Questions -
**1.** In the column on NHS seven day services, repeat the passage that begins with the words containing "abi_rimmer2What exactly are" and ends with "by the NHS.".
**2.** Carry on the column about NHS seven day services, starting right after its last sentence.

[Text segment — start]

Abi Rimmer: Seven day services lack definition

abi_rimmer2What exactly are “seven day services?” This is something that I have been wondering ever since David Cameron announced in March that the NHS would run a seven day service by 2020. And, despite all the rhetoric from Cameron and health secretary Jeremy Hunt, the government doesn’t seem to have a clear definition of what seven day services are going to involve.

Without a clear definition, it will be impossible to measure whether we have “seven day services.” Lots of the doctors already work at evenings and weekends, so we need to understand how these new plans will be different from the services already offered by the NHS.

To find out what the government meant by “seven day services,” I sent Freedom of Information requests to NHS England and the Department of Health, to see if they had been talking to David Cameron about how seven day services would be defined. I wanted to get a better picture of what these services would look like.

My request for a definition of “seven day services” from the Department of Health was refused on the grounds that the information we were asking for “relates to the formulation or development of government policy.” This is important because the public need to know what Cameron is promising them and doctors need to know what they are being signed up to offering.

My request to NHS England specifically referred to correspondence between Bruce Keogh and David Cameron about the definition of seven day services. In response to our request, NHS England said there had been no correspondence on this topic.

The fact that Cameron had not formally consulted Keogh is interesting because, for the past two years, Keogh has been leading NHS England’s work on seven day services. He chaired the NHS Services, Seven Days a Week Forum, which was established to consider how NHS services can be improved to provide “a more responsive and patient centred service across the seven day week.” As its first piece of work, the forum was asked by NHS England to focus on urgent and emergency care services and their supporting diagnostic services. As a result, the forum produced a report called “NHS Services, Seven Days a Week Forum, Summary of Initial Findings,” which included 10 clinical standards for seven day services.

[Text segment — finish]
[Study material — start]

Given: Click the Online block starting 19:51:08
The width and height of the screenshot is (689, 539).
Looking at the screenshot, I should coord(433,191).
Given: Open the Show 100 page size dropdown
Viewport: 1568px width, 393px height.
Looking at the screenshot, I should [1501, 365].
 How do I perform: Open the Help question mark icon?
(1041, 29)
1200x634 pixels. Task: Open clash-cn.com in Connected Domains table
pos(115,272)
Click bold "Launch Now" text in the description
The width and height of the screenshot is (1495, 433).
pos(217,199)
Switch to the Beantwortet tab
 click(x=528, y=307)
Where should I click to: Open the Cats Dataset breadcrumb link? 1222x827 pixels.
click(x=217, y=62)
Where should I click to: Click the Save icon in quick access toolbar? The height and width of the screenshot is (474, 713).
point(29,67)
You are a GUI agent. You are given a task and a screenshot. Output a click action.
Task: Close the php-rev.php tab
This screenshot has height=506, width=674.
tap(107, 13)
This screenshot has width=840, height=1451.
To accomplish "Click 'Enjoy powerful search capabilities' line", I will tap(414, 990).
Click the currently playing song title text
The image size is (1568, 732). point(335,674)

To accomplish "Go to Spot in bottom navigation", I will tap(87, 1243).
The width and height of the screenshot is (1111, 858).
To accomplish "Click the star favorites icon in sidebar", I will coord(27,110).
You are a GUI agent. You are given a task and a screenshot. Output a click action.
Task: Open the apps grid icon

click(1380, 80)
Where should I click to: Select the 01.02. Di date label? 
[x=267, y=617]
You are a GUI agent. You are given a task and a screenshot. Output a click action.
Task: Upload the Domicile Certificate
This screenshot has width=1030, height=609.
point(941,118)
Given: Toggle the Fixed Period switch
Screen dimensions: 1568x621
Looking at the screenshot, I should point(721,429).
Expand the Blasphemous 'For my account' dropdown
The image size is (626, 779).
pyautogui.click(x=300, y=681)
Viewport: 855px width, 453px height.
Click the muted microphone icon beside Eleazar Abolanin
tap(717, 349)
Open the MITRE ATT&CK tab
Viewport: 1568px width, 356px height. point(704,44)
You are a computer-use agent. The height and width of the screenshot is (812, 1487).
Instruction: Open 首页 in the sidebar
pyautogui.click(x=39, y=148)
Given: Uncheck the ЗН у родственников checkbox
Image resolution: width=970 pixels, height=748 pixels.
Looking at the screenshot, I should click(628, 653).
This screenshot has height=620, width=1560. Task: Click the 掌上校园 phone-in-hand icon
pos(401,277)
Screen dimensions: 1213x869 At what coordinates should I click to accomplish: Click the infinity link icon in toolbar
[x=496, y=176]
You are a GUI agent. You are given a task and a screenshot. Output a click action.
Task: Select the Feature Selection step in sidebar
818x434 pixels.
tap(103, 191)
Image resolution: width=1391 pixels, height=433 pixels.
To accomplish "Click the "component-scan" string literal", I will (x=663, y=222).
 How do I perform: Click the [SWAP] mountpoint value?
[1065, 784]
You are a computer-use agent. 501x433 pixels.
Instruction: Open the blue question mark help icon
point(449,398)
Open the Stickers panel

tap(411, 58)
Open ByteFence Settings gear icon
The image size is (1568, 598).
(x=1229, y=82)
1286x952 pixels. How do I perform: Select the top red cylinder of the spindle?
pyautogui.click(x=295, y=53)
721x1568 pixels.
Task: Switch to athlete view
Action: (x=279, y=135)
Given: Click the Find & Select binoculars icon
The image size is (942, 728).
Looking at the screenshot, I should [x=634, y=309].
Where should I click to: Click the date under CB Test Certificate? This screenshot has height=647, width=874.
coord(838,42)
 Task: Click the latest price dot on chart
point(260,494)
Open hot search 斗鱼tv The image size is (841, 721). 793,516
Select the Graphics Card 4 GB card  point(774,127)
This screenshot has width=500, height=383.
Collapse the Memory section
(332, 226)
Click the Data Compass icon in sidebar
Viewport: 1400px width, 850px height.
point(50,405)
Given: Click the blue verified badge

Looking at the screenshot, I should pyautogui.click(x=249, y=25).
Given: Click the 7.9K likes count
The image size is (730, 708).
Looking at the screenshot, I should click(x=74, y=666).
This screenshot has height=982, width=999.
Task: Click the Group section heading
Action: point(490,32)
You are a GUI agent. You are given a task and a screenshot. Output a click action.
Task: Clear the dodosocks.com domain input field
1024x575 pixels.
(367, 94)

[Study material — finish]

Answers to the tasks -
**1.**
abi_rimmer2What exactly are “seven day services?” This is something that I have been wondering ever since David Cameron announced in March that the NHS would run a seven day service by 2020. And, despite all the rhetoric from Cameron and health secretary Jeremy Hunt, the government doesn’t seem to have a clear definition of what seven day services are going to involve.

Without a clear definition, it will be impossible to measure whether we have “seven day services.” Lots of the doctors already work at evenings and weekends, so we need to understand how these new plans will be different from the services already offered by the NHS.

**2.**
After that report was completed, NHS England asked the forum to do another piece of work, setting out proposals for the “creation of a fully integrated service delivering high quality treatment and care seven days a week.” This report was due to be published in the autumn of 2014. But when I searched for this report I couldn’t find it. So I sent an FOI to NHS England asking them for a copy of the final report produced by the NHS Services, Seven Days a Week Forum established by Sir Bruce Keogh.

In response to my FOI request, NHS England told me that, “the latest report from the NHS Services, Seven Days a Week Forum was published in December 2013 [and] is available with supporting information, case studies, and evidence.” And they provided the link to the “NHS Services, Seven Days a Week Forum, Summary of Initial Findings” report. I then went back to them, because to me “initial findings” implied that there was more work to be done.

In response to this FOI request, NHS England told me that the proposal for the forum to report again in Autumn 2014 had been overtaken by “the publication of the “NHS Five Year Forward View in October 2014.” It said the Five Year Forward View “sets out how the NHS will tackle variations in the quality of care, including when patients are able to access services.”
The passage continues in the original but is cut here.